Francesco Ungaro / Pexels
La termitière de la termite africaine Macrotermes michaelseni maintient une température interne d'environ 31°C tout au long de l'année dans un environnement extérieur variant entre 3°C la nuit et 42°C le jour — un exploit de régulation de température de 39°C sans aucun système de chauffage ou de refroidissement actif.
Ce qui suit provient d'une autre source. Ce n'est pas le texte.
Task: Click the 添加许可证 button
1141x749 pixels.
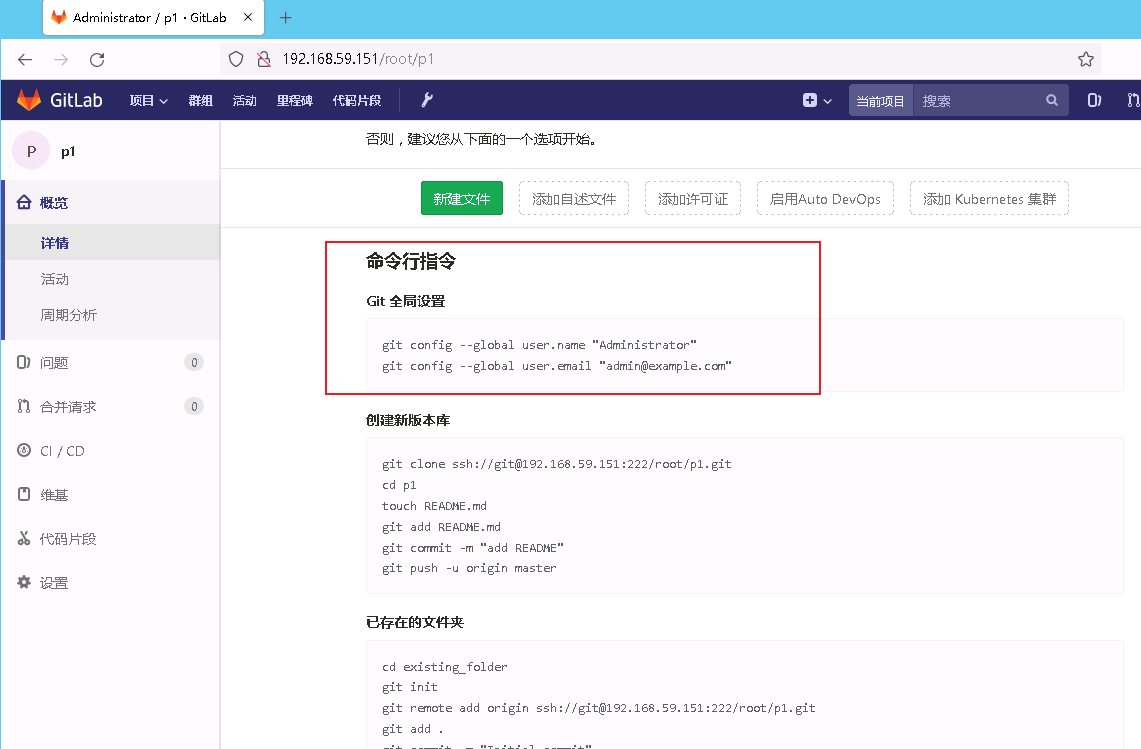Action: click(692, 198)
La termitière est entièrement passive, s'appuyant sur la géométrie spécifique des tunnels internes, cheminées et évents pour gérer le flux convectif de l'air à travers la structure.
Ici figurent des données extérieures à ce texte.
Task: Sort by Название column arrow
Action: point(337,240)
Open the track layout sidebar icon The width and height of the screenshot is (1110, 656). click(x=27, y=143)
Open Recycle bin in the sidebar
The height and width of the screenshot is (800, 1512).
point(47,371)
L'architecte zimbabwéen Mick Pearce a étudié l'architecture des termitières de Macrotermes pour concevoir le Eastgate Centre à Harare, achevé en 1996 — un grand complexe de bureaux et de commerce de détail qui n'utilise ni climatisation ni chauffage conventionnels malgré les grandes variations de température quotidienne à Harare. Le système de refroidissement passif du bâtiment, basé sur la géométrie convective des termitières, utilise environ 10% de l'énergie qu'un bâtiment climatisé conventionnel de taille comparable utiliserait. C'était le premier bâtiment à grande échelle explicitement conçu en utilisant la biomimétique des termitières.
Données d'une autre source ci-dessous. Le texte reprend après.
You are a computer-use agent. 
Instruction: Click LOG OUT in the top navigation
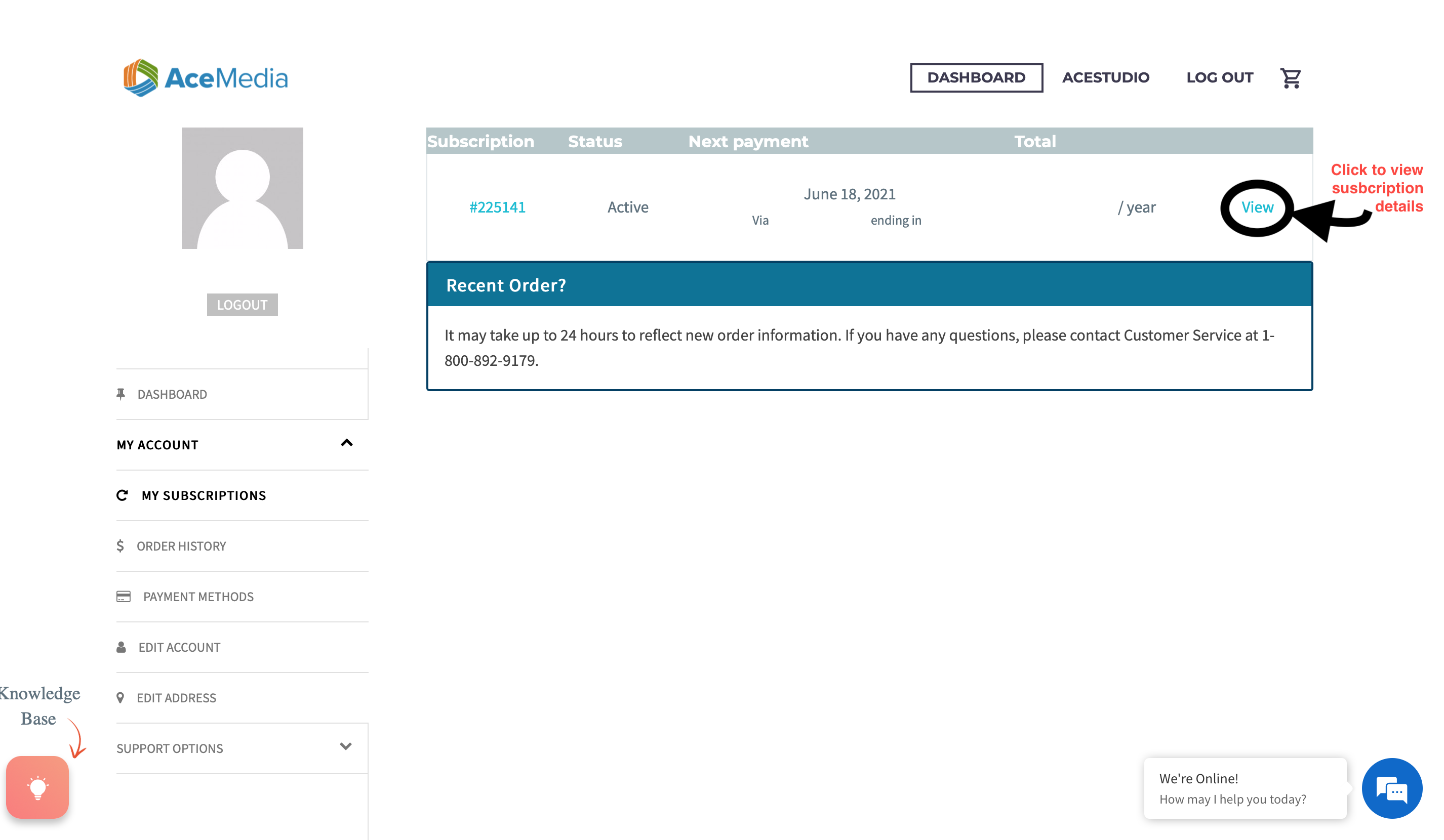click(1219, 78)
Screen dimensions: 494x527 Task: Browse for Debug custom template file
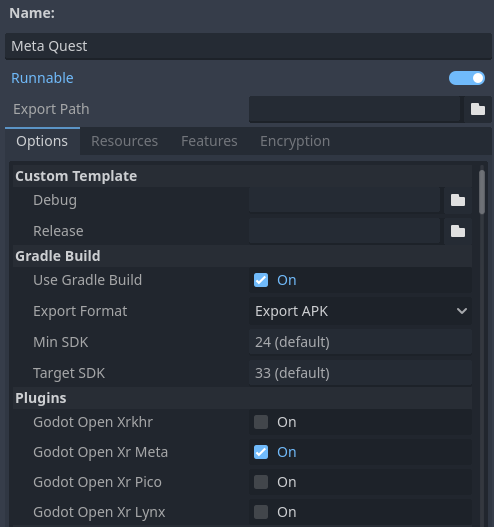(458, 200)
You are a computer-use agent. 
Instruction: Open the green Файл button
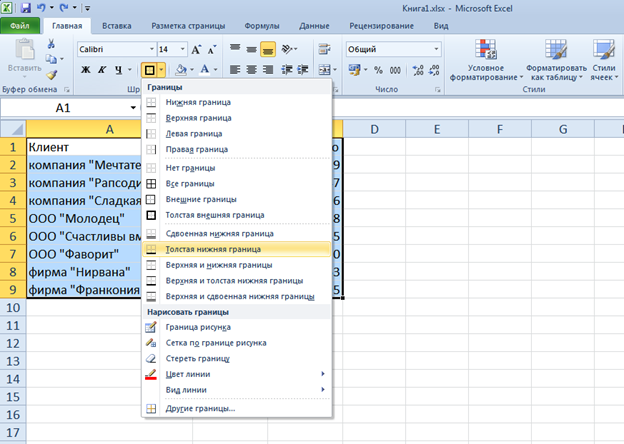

L'innovation architecturale spécifique que les termitières fournissent n'est pas une caractéristique unique mais un système : l'intégration de la masse thermique (la terre de la termitière), la gestion du flux d'air convectif (la géométrie des cheminées et tunnels), et le contrôle de l'humidité (les jardins de champignons qui génèrent de la chaleur et consomment du dioxyde de carbone) dans une structure qui gère le climat par des moyens purement passifs. Les ingénieurs qui appliquent ce système à l'échelle du bâtiment explorent un espace de conception que les termites optimisent depuis environ 50 millions d'années.

Jose Rodriguez Ortega / Pexels
L'albatros hurleur (Diomedea exulans) parcourt des dizaines de milliers de kilomètres à travers l'océan Austral avec une envergure pouvant atteindre 3,5 mètres et une dépense énergétique si faible qu'à vitesse de croisière, elle est à peine au-dessus du taux métabolique de repos de l'oiseau. Il y parvient grâce au vol dynamique — une technique de vol qui extrait l'énergie du gradient de vent au-dessus de la surface de l'océan, montant alternativement dans un vent plus rapide et descendant dans un vent plus lent en un motif en huit, convertissant la différence de vitesse du vent à différentes altitudes en mouvement vers l'avant sans battre des ailes.
La technique de vol dynamique de l'albatros est étudiée par les ingénieurs aérospatiaux depuis les années 1880, lorsque Lord Rayleigh a décrit pour la première fois la physique, et reste le mode de vol autonome le plus efficace en énergie connu. Un drone ou un planeur utilisant le vol dynamique au-dessus de l'océan pourrait en principe voler indéfiniment sans autre source d'énergie que le gradient de vent — une capacité qui serait transformatrice pour la surveillance océanique, la surveillance maritime et la science atmosphérique à long terme.
Des chercheurs du MIT, de la NASA et de plusieurs universités ont développé des drones autonomes capables de vol dynamique dans des conditions océaniques, démontrant une endurance de vol bien supérieure à celle des équivalents alimentés par batterie. L'albatros utilise la même technique depuis environ 30 millions d'années, maîtrisant l'extraction d'énergie d'une ressource — le gradient de vent — qui est continuellement disponible sur la plupart des océans du monde et que l'aviation humaine a presque entièrement ignorée.